--- Task ---
The entries below must be transcribed exactly. Leave nothing out.

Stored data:
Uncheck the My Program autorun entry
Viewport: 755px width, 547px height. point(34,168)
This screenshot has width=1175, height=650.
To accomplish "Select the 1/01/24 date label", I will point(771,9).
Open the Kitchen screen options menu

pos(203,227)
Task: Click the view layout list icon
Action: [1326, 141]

--- Answer to this problem ---
Uncheck the My Program autorun entry
Viewport: 755px width, 547px height. point(34,168)
This screenshot has width=1175, height=650.
To accomplish "Select the 1/01/24 date label", I will point(771,9).
Open the Kitchen screen options menu

pos(203,227)
Task: Click the view layout list icon
Action: [1326, 141]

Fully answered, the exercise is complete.